Other transcription(s)
- • Jawi: بعوفورت
- • Chinese: 保佛 (Simplified) 保佛 (Traditional) Bǎo fú (Hanyu Pinyin)
- Seal
- Etymology: Named after former British Governor Leicester Paul Beaufort
- Location of Beaufort
- Coordinates: 5°20′49″N 115°44′35″E﻿ / ﻿5.34694°N 115.74306°E
- Country: Malaysia
- State: Sabah
- Division: Interior
- District: Beaufort
- Seat: Beaufort

Population (2010)
- • Total: 12,742

= Beaufort, Malaysia =

Beaufort (/ˈboʊfərt/ BOH-fərt) or in Sabahan colloquial spelling "Bopot" is the capital of the Beaufort District in the Interior Division of Sabah, Malaysia.
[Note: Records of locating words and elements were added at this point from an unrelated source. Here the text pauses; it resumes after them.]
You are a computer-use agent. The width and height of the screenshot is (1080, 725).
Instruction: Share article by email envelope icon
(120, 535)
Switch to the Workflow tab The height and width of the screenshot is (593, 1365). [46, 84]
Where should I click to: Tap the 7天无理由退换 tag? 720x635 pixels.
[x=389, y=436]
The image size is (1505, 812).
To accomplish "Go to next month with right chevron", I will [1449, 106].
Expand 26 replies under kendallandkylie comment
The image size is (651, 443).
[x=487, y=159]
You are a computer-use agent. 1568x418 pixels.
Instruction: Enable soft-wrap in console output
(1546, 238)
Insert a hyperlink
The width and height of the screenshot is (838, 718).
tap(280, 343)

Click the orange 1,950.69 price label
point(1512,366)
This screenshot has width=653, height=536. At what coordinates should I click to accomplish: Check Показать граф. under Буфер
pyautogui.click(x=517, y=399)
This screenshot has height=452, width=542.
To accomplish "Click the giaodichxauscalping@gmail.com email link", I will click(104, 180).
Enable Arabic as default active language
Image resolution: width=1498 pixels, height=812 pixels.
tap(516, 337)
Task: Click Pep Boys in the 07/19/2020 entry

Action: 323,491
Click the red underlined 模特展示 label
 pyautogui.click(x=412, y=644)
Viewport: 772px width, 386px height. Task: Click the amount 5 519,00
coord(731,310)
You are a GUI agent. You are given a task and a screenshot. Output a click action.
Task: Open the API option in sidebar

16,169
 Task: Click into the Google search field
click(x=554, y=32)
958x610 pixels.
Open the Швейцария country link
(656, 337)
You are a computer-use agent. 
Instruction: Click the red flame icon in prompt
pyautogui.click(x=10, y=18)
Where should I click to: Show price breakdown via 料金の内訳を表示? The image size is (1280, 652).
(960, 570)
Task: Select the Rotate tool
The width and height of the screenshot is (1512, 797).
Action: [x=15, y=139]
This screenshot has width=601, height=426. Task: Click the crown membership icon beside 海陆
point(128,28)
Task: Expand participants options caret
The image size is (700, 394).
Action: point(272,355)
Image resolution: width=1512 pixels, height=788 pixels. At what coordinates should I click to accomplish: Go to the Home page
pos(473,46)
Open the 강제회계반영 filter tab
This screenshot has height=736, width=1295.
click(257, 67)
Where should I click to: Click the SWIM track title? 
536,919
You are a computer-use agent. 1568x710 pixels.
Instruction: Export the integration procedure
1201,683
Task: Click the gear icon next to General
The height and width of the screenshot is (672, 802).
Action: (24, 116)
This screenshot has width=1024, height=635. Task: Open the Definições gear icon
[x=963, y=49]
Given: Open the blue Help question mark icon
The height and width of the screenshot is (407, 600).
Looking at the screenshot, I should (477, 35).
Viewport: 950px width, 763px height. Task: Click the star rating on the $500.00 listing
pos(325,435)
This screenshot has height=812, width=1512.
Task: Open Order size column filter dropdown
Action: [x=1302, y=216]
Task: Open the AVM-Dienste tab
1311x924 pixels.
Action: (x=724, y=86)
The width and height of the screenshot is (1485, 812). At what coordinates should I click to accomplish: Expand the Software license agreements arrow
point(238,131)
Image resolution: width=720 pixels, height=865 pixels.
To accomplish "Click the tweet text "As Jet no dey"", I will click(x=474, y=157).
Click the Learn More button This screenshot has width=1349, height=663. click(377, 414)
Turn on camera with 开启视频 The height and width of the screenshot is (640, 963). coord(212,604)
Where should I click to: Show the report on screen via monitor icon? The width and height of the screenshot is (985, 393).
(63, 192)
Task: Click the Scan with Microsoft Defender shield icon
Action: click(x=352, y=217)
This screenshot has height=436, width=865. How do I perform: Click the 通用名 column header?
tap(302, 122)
It was named after former British Governor Leicester Paul Beaufort. Its population was estimated to be around 12,742 in 2010. It is about 90 kilometres south of Kota Kinabalu and about 167 kilometres north of Long Pasia (one of the famous tourist attractions in Interior Division). It has shophouses built high above the roads to avoid the periodic floods of the Padas River. The population of Beaufort is composed mainly of Bisaya, Brunei Malays, Kadazan-Dusuns, Lun Bawang/Lun Dayeh, Muruts and Chinese (mainly Hakkas). Bisaya are the majority ethnic, and the population is scattered around the town. Like other towns in Sabah such as Kota Kinabalu city (including Penampang), Tuaran, Papar, Tawau, Kudat and Tenom, Beaufort was one of the major initial Hakka population centres in Sabah and still has a large Hakka minority.

== History ==
Originally set up to help economic development of the interior of Sabah, Beaufort's early prosperity was closely linked to rubber cultivation. During World War II, it was the site of a battle between Japanese and Australian forces in late June 1945.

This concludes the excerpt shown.